NASA has selected two missions, dubbed DAVINCI+ and VERITAS, to study the “lost habitable” world of Venus. Each mission will receive approximately US$500 million for development and both are expected to launch between 2028 and 2030.
It had long been thought there was no life on Venus, due to its extremely high temperatures. But late last year, scientists studying the planet’s atmosphere announced the surprising (and somewhat controversial) discovery of phosphine. On Earth, this chemical is produced primarily by living organisms.
The news sparked renewed interest in Earth’s “twin”, prompting NASA to plan state-of-the-art missions to look more closely at the planetary environment of Venus — which could hint at life-bearing conditions.
Conditions for life
Ever since the Hubble Space Telescope revealed the sheer number of nearby galaxies, astronomers have become obsessed with searching for exoplanets in other star systems, particularly ones that appear habitable.
But there are certain criteria for a planet to be considered habitable. It must have a suitable temperature, atmospheric pressure similar to Earth’s and availabile water.

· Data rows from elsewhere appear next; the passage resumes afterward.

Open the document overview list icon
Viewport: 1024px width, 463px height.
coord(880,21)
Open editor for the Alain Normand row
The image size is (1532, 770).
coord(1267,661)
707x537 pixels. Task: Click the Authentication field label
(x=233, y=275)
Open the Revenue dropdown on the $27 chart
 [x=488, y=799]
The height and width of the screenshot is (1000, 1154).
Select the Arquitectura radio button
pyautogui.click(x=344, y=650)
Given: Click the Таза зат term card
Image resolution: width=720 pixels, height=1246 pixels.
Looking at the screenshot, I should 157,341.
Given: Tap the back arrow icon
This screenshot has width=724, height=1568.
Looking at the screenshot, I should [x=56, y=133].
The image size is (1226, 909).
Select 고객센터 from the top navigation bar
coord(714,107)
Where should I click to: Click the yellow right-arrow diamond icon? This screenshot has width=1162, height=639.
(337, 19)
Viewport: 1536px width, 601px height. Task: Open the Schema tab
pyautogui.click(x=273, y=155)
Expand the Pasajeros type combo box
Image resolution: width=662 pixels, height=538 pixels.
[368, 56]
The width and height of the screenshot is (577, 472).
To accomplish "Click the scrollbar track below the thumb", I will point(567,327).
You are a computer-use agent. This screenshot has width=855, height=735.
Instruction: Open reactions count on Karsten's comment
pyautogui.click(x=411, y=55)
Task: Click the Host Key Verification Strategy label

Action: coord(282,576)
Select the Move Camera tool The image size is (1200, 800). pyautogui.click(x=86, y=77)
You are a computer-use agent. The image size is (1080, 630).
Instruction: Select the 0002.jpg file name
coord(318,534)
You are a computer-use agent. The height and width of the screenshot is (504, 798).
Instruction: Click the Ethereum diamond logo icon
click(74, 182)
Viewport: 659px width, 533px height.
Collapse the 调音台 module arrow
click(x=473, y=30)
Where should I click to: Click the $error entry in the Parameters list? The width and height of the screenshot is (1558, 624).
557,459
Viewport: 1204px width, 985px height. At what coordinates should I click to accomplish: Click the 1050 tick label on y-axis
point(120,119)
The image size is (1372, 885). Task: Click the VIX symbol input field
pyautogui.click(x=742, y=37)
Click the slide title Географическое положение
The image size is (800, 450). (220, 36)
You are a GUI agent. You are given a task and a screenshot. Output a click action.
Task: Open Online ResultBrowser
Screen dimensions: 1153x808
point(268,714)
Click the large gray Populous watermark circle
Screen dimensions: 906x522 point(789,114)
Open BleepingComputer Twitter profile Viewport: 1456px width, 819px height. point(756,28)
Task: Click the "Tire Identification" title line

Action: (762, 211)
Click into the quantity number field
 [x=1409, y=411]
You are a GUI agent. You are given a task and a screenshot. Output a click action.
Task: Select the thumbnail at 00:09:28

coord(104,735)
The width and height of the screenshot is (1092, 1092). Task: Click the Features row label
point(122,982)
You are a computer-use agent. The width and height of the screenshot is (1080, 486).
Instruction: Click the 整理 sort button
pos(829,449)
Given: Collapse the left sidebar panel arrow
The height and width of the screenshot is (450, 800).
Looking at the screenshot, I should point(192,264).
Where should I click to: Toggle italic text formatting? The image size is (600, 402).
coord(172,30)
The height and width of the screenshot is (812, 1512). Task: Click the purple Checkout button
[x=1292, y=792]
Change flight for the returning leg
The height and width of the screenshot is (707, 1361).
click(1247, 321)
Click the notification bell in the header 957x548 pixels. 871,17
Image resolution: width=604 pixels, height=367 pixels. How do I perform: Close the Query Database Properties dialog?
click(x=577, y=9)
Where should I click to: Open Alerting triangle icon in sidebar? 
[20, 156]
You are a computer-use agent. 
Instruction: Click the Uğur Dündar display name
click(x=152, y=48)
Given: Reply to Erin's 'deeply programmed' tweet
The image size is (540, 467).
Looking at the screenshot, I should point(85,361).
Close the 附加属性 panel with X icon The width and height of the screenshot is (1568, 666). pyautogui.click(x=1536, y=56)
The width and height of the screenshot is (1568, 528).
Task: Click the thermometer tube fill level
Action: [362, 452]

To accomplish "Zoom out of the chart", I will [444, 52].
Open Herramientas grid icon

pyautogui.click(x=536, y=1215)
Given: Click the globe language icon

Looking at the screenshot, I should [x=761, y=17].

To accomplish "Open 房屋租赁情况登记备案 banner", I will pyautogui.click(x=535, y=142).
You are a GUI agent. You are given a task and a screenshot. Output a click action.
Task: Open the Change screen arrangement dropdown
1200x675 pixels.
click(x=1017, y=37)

In this regard, Venus probably wouldn’t have attracted much attention if it were outside our solar system. Its skies are filled with thick clouds of sulphuric acid (which is dangerous for humans), the land is a desolate backdrop of extinct volcanoes and 90% of the surface is covered in red hot lava flows.
Despite this, NASA will search the planet for environmental conditions that may have once supported life. In particular, any evidence that Venus may have once had an ocean would change all our existing models of the planet.
And interestingly, conditions on Venus are far less harsh at a height of about 50km above the surface. In fact, the pressure at these higher altitudes eases so much that conditions become much more Earth-like, with breathable air and balmy temperatures.
If life (in the form of microbes) does exist on Venus, this is probably where it would be found.
The DAVINCI+ probe
NASA’s DAVINCI+ (Deep Atmosphere Venus Investigation of Noble gases, Chemistry, and Imaging) mission has several science goals, relating to:
Atmospheric origin and evolution
It will aim to understand the atmospheric origins on Venus, focusing on how it first formed, how it evolved and how (and why) it is different from the atmospheres of Earth and Mars.
Atmospheric composition and surface interaction
This will involve understanding the history of water on Venus and the chemical processes at work in its lower atmosphere. It will also try to determine whether Venus ever had an ocean. Since life on Earth started in our oceans, this would become the starting point in any search for life.